Les violences qui étaient circonscrites dans le nord s’étendent depuis quelques années dans le centre du pays et la situation ne fait qu’empirer avec des affrontements intercommunautaires mais aussi à l’intérieur des communautés. Les conflits sont dus principalement à l’accès aux ressources qu’elles soient en eau ou en pâturage entre les peuls qui sont pour la plupart des pasteurs et les autres communautés qui vivent de l’agriculture ou de la pêche.

Les heurts deviennent sanglants car les armes de guerre sont en nombre et circulent facilement dans le pays, l’absence d’un État régulateur et médiateur permet aux islamistes de prospérer en s’insérant dans les conflits et en les exacerbant. Pas un mois ne passe sans que l’on assiste à des attaques et des représailles des milices armées communautaires comme « Dan Nan Ambassagou » ou islamistes. Dans tous les cas, ce sont les civils qui paient le plus lourd tribut.

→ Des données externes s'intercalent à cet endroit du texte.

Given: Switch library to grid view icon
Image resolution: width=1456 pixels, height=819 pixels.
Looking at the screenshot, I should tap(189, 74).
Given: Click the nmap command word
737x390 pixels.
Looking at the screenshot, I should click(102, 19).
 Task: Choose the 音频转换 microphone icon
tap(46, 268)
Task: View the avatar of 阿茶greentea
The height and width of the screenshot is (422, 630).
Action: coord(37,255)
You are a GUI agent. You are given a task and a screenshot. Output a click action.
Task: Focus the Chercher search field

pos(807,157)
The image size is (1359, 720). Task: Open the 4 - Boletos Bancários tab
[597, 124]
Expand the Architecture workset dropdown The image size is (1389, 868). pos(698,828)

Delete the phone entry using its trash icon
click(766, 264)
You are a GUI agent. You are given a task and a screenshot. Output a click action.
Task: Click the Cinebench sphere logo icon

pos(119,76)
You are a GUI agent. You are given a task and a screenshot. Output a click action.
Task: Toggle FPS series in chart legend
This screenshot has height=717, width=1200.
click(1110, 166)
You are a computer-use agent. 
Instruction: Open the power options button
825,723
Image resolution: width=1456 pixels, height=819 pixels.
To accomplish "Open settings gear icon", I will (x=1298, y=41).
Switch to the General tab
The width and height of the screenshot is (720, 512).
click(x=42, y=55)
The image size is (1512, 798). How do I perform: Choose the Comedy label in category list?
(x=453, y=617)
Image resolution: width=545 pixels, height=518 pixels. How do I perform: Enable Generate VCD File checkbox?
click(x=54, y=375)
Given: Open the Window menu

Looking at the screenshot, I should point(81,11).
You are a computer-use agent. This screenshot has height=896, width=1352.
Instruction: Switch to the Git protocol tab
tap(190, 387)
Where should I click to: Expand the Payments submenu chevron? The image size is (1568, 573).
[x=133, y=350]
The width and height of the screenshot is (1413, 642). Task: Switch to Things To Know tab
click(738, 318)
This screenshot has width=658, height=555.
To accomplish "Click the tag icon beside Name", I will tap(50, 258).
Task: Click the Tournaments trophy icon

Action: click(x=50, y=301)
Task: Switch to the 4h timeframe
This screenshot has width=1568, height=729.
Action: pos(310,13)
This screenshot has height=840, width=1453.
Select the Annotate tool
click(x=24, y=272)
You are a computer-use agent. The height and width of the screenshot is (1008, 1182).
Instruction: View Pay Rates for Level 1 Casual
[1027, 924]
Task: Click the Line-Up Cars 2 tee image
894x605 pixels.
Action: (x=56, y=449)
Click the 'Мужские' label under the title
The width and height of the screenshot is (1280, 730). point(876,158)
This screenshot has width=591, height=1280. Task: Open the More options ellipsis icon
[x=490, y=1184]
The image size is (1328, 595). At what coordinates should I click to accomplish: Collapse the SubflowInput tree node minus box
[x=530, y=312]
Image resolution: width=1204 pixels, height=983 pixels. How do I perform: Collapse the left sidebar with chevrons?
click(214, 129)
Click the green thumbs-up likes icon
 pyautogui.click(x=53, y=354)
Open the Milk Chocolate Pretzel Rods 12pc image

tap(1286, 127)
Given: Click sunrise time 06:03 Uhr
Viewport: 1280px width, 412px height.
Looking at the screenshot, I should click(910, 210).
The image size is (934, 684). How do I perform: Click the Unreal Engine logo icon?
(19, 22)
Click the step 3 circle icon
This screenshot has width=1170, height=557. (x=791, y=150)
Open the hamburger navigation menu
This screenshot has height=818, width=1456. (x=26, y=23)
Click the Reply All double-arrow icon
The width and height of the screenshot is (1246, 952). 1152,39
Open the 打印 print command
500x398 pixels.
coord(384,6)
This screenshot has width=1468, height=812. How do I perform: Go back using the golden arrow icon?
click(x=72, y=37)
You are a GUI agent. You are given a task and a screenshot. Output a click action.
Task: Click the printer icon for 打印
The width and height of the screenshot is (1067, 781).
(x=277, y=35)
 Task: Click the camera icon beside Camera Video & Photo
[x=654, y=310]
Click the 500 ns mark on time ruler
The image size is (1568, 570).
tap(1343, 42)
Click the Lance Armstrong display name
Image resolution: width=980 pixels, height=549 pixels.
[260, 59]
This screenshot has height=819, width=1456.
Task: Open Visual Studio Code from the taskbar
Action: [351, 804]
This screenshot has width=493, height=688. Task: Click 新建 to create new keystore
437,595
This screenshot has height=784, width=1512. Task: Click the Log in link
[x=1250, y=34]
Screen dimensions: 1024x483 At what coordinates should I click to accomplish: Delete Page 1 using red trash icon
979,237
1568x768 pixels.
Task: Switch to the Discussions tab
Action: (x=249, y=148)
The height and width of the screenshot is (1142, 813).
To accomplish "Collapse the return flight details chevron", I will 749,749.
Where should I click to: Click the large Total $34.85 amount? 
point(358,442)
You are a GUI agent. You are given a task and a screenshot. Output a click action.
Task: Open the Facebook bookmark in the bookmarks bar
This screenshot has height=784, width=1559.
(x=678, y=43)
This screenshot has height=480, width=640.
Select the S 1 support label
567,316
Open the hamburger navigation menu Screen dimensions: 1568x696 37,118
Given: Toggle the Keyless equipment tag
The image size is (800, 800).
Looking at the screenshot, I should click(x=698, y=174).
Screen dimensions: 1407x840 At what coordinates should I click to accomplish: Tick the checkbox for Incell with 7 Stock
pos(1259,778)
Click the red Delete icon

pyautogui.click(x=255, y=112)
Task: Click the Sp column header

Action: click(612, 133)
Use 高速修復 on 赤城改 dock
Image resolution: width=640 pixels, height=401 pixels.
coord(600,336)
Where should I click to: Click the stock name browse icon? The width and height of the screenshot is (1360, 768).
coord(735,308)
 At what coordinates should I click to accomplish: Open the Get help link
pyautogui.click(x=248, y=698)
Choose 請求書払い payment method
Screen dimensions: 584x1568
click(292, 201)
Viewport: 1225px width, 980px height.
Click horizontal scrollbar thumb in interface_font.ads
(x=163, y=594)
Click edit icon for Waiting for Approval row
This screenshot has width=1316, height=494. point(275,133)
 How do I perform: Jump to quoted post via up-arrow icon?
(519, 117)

Plus la pression militaire est forte, plus le pays s’enfonce dans la crise avec les conséquences dramatiques pour les populations. Les violations des droits humains, comme les meurtres, les pillages, les enlèvements, les disparitions, les recrutement forcés, l’enrôlement d’enfants sont commis par les groupes armés mais aussi par les forces gouvernementales :

« La MINUSMA a recensé 535 cas de violation des droits de l’homme et d’atteinte à ces droits, soit 412 de plus qu’au cours de la période précédente, dont 275 ont été le fait de groupes armés et 163 celui des forces nationales1. » Les cas recensés ne reflètent que partiellement la situation du fait de la multiplicité d’armées gouvernementales qui opèrent dans le Sahel : l’armée malienne, la Force conjointe du G5 Sahel qui regroupent des éléments des armées du Mali du Niger, du Burkina Faso, de la Mauritanie et du Tchad, la force de l’ONU la MINUSMA, le groupement de forces Takuba composé de militaires de l’Union Européenne, les forces de l’opération Barkhane de l’armée française et les forces des différents pays sahéliens qui ont un droit de poursuite de 50 kilomètres, augmenté récemment à 100 kilomètres au-delà de la frontière.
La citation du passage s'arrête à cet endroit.